Member of the Legislative Yuan
- Incumbent
- Assumed office 1 February 2016
- Preceded by: Hsu Tain-tsair
- Constituency: Tainan 4th Const. Tainan 5th Const.

Tainan City Councillor
- In office 1 March 1998 – 25 December 2010
- Constituency: 3rd District

Personal details
- Born: 17 March 1965 (age 61) Tainan, Taiwan
- Party: Democratic Progressive Party
- Education: National Cheng Kung University (BBA) University of Missouri (MBA, MS) National Taiwan University (PhD)

= Lin Chun-hsien =

Taiwanese politician

Lin Chun-hsien (林俊憲; born 17 March 1965) is a Taiwanese politician currently serving as a member of the Legislative Yuan. He is a member of the Democratic Progressive Party (DPP) and its New Tide faction. He has served three terms in the Legislative Yuan, and has also served as a member of the Central Standing Committee of the Democratic Progressive Party. He previously was a member of the Tainan City Council for three terms.

==Education==
After graduating from National Tainan First Senior High School, Lin studied business administration as an undergraduate at National Chengchi University and graduated with a bachelor's degree.
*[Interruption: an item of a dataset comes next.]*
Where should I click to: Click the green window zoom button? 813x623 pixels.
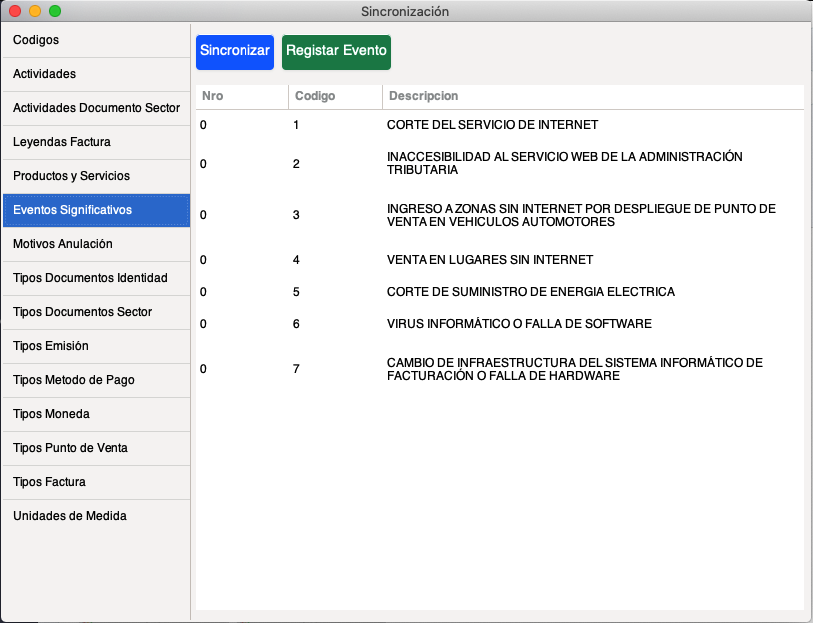(55, 11)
He then earned a Master of Business Administration (M.B.A.) and a Master of Science (M.S.) from the University of Missouri in the United States. Afterwards, he returned to Taiwan and earned his Ph.D. from National Taiwan University.

==Political career==
From 1998 to 2010, Lin was a councilor of Tainan City Council. Since 2016, he has been a member of the Legislative Yuan.

While being a DPP legislator on 29 May 2026, he called on the Taiwan Education Ministry to ban unauthorized sales of products at universities. This request was sparked due to reports he said were received about salesman selling overpriced books and courses on campuses across Taiwan.